"Morbillivirus measles infection" by CDC/Dr. Heinz F. Eichenwald / Public Domain

Measles outbreaks in U.S. and Europe should be a wake-up call for states with loose immunization rules

Dec 26, 2018

By the LA Times Editorial Board

Public health officials in New York and New Jersey are fighting a measles outbreak that has sickened dozens of people since November, most of them unvaccinated members of orthodox Jewish communities. The virus was traced to travelers from Israel, which is dealing with its own measles outbreak at the moment

So far, the outbreak has been relatively small because, despite gaps in what’s known as community immunity, the overall national vaccination remains high enough to prevent wide-scale epidemics such as the one that raged through parts of Europe this year. But Americans should be alarmed, nevertheless. The next measles outbreak — and there will be one — could be much worse.

That’s because immunization rates among U.S. school-aged children are — incredibly — declining in certain states, thanks to unreasonably permissive immunization rules.
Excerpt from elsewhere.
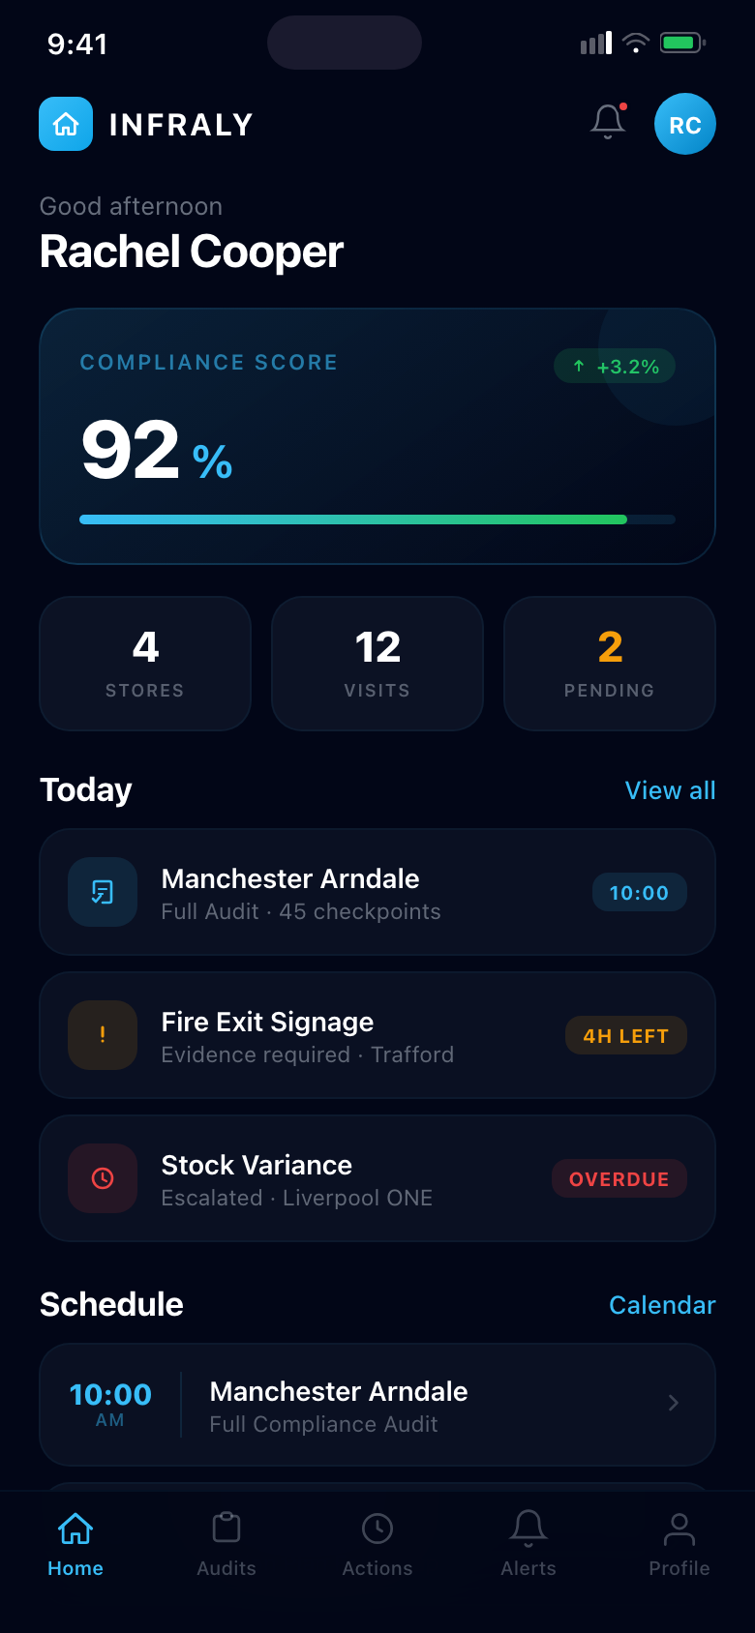This screenshot has width=755, height=1633.
Task: Tap the red clock icon for Stock Variance
Action: [x=103, y=1178]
All but three U.S. states allow parents to opt out of vaccination requirements on religious grounds, and 18 of them allow exemptions based on what they call personal belief, which is an even less strict standard. That’s become a problem in recent years as the gospel of ignorance being pushed by the “anti-vax” movement has gained traction across the country. Many vaccination opponents believe the medicine in vaccinations for measles, mumps, rubella and other real diseases causes autism and various “vaccination injuries.” They have no science to back this up, only misinformed anecdotes that serve to scare gullible parents.